Top Features Every Workflow Tool Should Have
When it comes to offering features, not all workflow tools are made equal. Here’s an overview of the 10 most important features that your workflow system should have.
- User-friendly Process Designer
- Simplified Form Builder
- Deployment On Cloud
- Built-in Reporting
- SLA Status Indicators
- Real-time Notifications
- Flexibility in Creating Processes
- Role-based Access Control
- Integration Capabilities
- Easy Pricing
Instead of only programmers, everyone in your organization should be able to create their own workflows.
A good workflow tool includes plenty of fields to choose from, a drag-and-drop designer, and a clean layout.
A cloud workflow tool costs less, has no maintenance, is more agile, and is more secure than on-premise options.
The best workflow tools come with reports you can customize to track any item, user, or task with a click.
SLAs keep your processes on track and a workflow tool should let you configure deadlines and urgency.
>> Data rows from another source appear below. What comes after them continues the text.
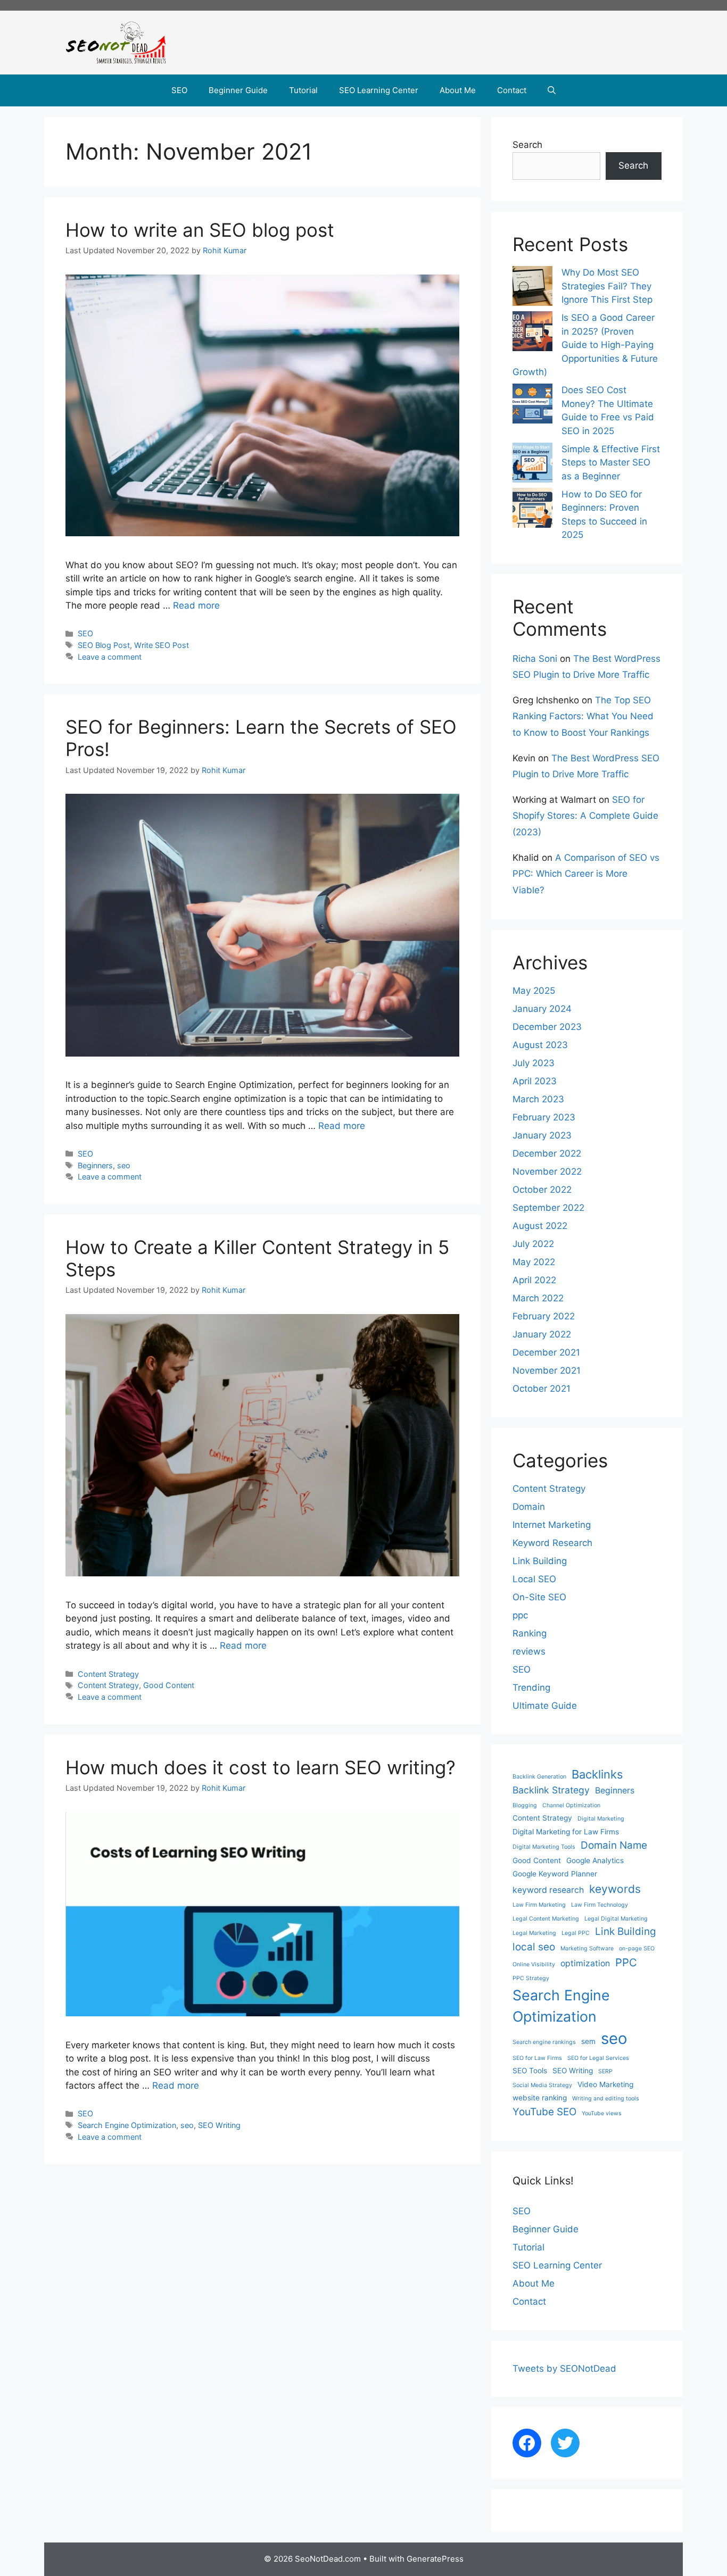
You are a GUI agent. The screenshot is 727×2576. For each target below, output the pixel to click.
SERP (605, 2071)
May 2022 (534, 1262)
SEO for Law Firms (537, 2058)
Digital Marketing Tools (544, 1846)
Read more (196, 605)
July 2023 (534, 1063)
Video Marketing (605, 2084)
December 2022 (547, 1153)
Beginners (95, 1165)
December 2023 (547, 1026)
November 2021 (547, 1370)
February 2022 (544, 1316)
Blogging (525, 1805)
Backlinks (597, 1774)
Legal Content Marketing (546, 1918)
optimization (585, 1963)
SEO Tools (530, 2070)
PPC (626, 1962)
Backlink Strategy (551, 1790)
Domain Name (614, 1845)
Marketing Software (587, 1948)
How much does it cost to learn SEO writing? (260, 1767)
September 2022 (548, 1207)
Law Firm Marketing (539, 1904)
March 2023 (538, 1099)
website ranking (540, 2097)
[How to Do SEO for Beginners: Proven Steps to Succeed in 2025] (532, 510)
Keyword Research (552, 1543)
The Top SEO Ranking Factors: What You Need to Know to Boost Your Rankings (583, 716)
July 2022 (533, 1244)
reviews (529, 1651)
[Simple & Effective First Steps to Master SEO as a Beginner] (532, 465)
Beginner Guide (238, 90)
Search (527, 144)
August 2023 (540, 1045)
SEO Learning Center (378, 90)
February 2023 (544, 1117)
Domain (529, 1506)
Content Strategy (108, 1673)
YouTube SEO (544, 2112)
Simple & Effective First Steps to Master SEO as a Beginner (610, 462)
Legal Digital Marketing (616, 1918)
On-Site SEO (539, 1597)
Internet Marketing (552, 1524)
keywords (615, 1889)
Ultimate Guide (545, 1705)
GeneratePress (435, 2559)
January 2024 (542, 1008)
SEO (179, 90)
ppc (520, 1615)
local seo (534, 1947)
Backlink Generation (539, 1776)
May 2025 (534, 990)
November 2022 (547, 1171)
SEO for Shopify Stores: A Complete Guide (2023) (585, 815)
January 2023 (542, 1135)
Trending (531, 1687)
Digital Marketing (600, 1818)
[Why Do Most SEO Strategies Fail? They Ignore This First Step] (532, 288)
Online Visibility (534, 1964)
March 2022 (538, 1298)
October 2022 (542, 1189)
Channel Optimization (571, 1805)
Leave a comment (110, 656)
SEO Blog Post (104, 645)
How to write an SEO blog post (199, 230)
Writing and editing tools (605, 2098)
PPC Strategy (531, 1978)
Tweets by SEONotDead (564, 2368)
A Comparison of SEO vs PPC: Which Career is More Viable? (586, 873)
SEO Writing (219, 2125)
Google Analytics (595, 1860)
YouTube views (602, 2113)
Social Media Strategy (542, 2085)
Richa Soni (535, 658)
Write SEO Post (161, 645)
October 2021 (542, 1388)
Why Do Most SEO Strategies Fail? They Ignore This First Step (606, 286)
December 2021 (546, 1352)
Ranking (530, 1633)
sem (588, 2041)
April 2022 (534, 1280)
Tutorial (303, 90)
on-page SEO (637, 1948)
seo (123, 1165)
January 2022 (542, 1334)
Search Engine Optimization (127, 2125)
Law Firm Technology (599, 1904)
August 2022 (540, 1225)
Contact (511, 90)
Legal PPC (575, 1933)
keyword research (548, 1890)
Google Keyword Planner (555, 1873)
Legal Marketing (534, 1933)
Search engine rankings (544, 2042)
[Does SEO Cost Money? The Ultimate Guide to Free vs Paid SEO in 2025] (532, 406)
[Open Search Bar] (551, 90)
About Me (458, 90)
Customizable automated notifications will keep participants on the same page and alert them of new tasks.
Some workflows can be complicated and require formulas, conditional steps, and parallel branches.
For confidentiality and security, you should be able to make data fields editable, read-only, or invisible.
A workflow tool should have easy connections to common platforms and open APIs for custom integrations.
Choose an option that you can pay on a monthly amount to get lower prices and a consistent spend.